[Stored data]
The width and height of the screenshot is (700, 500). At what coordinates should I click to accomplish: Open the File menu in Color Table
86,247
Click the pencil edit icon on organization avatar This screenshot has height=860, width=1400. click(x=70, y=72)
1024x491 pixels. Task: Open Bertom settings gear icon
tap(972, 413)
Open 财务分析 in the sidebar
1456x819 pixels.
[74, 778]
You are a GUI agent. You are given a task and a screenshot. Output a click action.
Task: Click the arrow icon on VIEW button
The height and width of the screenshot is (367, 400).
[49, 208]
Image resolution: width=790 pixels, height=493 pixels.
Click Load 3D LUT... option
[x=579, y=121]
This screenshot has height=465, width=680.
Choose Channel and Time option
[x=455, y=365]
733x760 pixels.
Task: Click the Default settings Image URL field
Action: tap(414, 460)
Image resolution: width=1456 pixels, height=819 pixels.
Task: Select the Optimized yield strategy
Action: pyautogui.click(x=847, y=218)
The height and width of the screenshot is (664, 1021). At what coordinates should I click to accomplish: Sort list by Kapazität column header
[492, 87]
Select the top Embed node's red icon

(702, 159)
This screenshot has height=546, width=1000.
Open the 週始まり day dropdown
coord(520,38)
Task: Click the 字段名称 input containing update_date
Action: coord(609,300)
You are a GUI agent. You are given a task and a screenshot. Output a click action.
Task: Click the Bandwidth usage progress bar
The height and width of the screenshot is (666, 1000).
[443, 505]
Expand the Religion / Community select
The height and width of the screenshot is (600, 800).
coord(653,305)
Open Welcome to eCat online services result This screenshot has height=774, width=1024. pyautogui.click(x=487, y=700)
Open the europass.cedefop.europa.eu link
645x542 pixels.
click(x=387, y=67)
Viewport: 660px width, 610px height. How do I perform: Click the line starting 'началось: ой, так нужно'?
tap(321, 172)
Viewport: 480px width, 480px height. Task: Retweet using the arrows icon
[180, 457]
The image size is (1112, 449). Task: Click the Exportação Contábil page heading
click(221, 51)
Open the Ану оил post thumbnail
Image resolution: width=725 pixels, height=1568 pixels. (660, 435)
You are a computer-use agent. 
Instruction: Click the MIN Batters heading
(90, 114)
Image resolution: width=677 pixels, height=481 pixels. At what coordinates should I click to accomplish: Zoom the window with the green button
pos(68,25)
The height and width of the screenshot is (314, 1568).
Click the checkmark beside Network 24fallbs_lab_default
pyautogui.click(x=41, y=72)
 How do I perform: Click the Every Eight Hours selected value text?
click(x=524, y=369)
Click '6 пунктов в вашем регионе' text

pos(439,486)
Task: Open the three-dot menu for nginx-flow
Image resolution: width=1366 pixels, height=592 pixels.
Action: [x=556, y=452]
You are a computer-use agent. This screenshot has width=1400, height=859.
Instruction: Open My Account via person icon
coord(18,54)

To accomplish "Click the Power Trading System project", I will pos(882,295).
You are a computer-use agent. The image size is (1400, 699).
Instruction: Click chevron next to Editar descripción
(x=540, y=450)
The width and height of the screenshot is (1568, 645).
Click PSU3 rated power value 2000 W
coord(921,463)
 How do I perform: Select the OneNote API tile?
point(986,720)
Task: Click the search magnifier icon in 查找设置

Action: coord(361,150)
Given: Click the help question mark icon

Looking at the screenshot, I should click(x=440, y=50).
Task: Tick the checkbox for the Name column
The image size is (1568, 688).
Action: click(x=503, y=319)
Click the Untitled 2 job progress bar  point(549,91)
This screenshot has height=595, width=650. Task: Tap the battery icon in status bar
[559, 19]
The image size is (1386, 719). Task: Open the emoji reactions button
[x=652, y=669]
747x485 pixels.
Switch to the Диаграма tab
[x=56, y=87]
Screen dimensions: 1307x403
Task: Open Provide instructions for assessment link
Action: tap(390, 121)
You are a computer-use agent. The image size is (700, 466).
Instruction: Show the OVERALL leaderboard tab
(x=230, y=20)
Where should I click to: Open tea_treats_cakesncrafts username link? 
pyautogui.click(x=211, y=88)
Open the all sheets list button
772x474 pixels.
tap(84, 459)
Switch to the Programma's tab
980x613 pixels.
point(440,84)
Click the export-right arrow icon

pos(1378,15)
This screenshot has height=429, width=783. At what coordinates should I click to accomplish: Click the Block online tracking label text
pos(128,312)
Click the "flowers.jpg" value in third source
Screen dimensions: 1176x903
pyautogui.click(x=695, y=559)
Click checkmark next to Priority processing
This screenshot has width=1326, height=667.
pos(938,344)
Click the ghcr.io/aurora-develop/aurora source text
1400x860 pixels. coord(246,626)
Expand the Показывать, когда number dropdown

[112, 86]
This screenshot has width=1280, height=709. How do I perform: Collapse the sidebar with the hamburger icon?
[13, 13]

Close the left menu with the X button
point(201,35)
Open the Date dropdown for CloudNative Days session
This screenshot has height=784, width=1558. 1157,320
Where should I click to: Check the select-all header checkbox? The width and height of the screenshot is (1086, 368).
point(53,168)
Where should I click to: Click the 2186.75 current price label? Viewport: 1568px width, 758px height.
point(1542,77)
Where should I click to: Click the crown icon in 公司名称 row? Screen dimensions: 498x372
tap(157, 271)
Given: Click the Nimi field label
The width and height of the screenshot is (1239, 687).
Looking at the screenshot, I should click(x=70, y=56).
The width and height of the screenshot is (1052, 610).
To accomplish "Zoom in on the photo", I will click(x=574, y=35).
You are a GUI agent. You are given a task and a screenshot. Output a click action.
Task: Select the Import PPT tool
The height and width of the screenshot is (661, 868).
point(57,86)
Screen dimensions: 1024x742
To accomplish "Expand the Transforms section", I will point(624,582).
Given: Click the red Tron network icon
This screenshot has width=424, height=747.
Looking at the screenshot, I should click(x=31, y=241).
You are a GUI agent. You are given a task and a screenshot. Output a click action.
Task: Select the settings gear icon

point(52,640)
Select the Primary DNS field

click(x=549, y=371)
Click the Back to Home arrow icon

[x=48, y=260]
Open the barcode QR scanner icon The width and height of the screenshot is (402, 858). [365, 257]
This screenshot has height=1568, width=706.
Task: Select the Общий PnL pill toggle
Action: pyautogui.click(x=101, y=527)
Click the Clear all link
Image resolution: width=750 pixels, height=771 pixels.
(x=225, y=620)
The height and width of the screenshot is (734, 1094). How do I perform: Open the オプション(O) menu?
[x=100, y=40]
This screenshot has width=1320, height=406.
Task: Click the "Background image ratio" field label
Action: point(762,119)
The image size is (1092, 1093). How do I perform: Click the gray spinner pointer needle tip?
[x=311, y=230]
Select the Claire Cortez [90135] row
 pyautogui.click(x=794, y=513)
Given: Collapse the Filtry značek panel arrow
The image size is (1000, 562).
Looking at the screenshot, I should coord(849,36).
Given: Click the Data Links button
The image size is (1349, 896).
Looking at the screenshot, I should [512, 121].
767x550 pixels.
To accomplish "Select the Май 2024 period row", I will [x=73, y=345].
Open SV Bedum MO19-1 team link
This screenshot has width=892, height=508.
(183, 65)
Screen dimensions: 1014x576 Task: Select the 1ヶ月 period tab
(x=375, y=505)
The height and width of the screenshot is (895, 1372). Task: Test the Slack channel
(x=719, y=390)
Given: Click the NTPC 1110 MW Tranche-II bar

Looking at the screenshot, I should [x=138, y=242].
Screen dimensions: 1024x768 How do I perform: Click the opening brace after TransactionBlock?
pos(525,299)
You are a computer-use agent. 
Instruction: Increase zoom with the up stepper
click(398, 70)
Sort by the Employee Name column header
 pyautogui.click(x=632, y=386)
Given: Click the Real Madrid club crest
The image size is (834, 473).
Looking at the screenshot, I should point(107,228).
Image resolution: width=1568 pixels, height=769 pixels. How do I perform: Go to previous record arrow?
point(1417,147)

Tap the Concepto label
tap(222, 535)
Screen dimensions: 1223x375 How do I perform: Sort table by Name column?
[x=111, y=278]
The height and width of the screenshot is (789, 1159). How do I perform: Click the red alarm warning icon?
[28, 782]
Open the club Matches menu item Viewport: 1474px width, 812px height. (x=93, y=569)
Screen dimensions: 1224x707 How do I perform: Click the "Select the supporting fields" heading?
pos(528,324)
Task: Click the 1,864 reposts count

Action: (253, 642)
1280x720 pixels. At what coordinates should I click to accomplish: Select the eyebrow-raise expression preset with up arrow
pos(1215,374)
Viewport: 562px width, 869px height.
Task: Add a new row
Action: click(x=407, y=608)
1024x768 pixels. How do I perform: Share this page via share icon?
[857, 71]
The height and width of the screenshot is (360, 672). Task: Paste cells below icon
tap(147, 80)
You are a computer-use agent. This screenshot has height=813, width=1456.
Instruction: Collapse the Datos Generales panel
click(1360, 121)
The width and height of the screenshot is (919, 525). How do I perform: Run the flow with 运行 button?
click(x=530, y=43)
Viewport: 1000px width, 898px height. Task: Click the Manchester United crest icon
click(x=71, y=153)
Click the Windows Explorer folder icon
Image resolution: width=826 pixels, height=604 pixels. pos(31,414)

WORK REQUEST: Go through the records and pull out each line that includes the word "club".

TASK RESULT:
Given: Click the Real Madrid club crest
Open the club Matches menu item Viewport: 1474px width, 812px height. (x=93, y=569)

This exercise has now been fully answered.